[Removed Bounty] PrimeCoin CUDA miner

rethaw

Sr. Member

Offline

Activity: 378
Merit: 255

Re: [New Bounty] 6BTC for PrimeCoin CUDA miner!

July 17, 2013, 03:43:21 AM

#21

Look at CheckPrimeProofOfWork in prime.cpp.

Cashing out or buying in? Use Coinbase

Koooooj

Member

Offline

Activity: 75
Merit: 10

Re: [New Bounty] 6BTC for PrimeCoin CUDA miner!

July 17, 2013, 06:05:30 AM

#22

I think I have a pretty good understanding of the algorithm from a mathematics standpoint. I don't know CUDA (or OpenCL, which I would suggest--it runs on both NVidia and AMD with reasonably comparable performance) and I don't know the getwork protocol, but I can give some insight into the mathematics, at least.

The first thing to understand is that if the block hash is H then H, 2H, 3H, 4H, etc are all valid origins, and that H-1, 2H-1, 4H-1, 8H-1, etc. makes a valid Cunningham chain (if all of those numbers are prime and the chain is long enough; this is for a Cunningham chain of the first kind. For the second kind replace the "-" with "+". Most of the math here will assume Cunningham chains of the First kind, but it is identicle for chains of the Second kind. If H ± 1, 2H ± 1, ... are all prime (i.e. a chain of the first and second) then the chain is a bi-twin chain). That means that when you are eliminating composite origins you are also eliminating numbers that could appear later in the chain. This will become useful later.

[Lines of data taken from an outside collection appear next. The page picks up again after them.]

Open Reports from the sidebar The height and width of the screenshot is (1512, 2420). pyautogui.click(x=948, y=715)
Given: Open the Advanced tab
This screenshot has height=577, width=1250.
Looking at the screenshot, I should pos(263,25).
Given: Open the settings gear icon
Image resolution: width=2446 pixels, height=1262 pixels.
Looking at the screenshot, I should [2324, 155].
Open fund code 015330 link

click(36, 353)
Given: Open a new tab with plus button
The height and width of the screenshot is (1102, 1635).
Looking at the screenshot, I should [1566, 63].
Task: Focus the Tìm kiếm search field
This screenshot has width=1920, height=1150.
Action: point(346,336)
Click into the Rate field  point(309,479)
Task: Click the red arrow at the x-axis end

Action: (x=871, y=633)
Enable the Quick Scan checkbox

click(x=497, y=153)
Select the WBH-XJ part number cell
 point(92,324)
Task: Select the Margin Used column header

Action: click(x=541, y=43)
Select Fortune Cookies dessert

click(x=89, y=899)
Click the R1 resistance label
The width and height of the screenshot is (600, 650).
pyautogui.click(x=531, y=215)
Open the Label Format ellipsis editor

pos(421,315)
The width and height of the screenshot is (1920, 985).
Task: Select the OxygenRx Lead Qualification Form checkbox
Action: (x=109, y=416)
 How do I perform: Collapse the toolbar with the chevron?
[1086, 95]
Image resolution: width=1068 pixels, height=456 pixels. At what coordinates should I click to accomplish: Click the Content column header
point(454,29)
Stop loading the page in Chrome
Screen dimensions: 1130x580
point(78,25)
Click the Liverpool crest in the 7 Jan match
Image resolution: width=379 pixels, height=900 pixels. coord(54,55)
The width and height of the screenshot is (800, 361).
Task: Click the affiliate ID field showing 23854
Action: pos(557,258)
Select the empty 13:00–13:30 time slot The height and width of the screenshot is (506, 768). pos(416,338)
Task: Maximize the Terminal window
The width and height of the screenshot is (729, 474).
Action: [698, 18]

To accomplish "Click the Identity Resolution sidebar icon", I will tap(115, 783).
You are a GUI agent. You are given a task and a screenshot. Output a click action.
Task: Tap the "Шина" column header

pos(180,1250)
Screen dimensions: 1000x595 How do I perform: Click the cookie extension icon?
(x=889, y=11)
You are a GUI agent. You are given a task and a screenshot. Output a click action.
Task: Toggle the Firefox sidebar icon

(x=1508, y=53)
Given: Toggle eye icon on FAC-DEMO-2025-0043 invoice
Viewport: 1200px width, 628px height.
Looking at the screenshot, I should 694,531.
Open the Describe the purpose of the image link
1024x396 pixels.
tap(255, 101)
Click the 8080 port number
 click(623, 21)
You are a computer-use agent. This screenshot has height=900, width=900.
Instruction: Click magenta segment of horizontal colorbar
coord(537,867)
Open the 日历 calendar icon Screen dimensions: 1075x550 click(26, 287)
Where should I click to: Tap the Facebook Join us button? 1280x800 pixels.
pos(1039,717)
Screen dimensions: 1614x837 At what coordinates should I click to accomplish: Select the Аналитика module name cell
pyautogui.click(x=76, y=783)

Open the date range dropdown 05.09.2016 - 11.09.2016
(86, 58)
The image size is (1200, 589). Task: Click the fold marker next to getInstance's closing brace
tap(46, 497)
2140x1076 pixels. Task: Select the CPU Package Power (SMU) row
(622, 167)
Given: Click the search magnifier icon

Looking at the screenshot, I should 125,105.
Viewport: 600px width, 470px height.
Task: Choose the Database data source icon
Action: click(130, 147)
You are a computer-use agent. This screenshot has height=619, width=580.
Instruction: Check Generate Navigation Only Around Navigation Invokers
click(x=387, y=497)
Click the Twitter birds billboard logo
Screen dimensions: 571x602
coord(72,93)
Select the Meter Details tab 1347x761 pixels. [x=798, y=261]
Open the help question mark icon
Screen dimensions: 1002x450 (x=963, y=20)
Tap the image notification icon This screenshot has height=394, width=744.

Another thing to notice is that H, 2H, 3H, 4H, etc. are very unlikely to be prime. If you look at the probability that a random number on the order of 2^256 is prime then it is about 1 in 177; that makes the probability that 8 randomly chosen numbers are all primes about 1 in 1 quintillion--impractically low. That probability is greatly improved by using a "primorial" number--the product of many small primes. If you take pRimorial= R = H * 2 * 3 * 5 * 7 * .... * 47 (the first 15 prime numbers; quick tests on my own code suggest that this is about ideal, although some tweaking and testing is in order) then you increase the size of the number you are testing, but you also make the numbers much more likely to be prime. Thus if you look at R-1, 2R -1, etc then you know that each of those numbers is not divisible by 2, 3, 5, ... , 47 because they are 1 less than (or greater than, if you are looking for Cunningham chains of the Second kind) a multiple of each of those numbers. This means that the smallest factor NR ± 1 can have is 53, where N is any integer.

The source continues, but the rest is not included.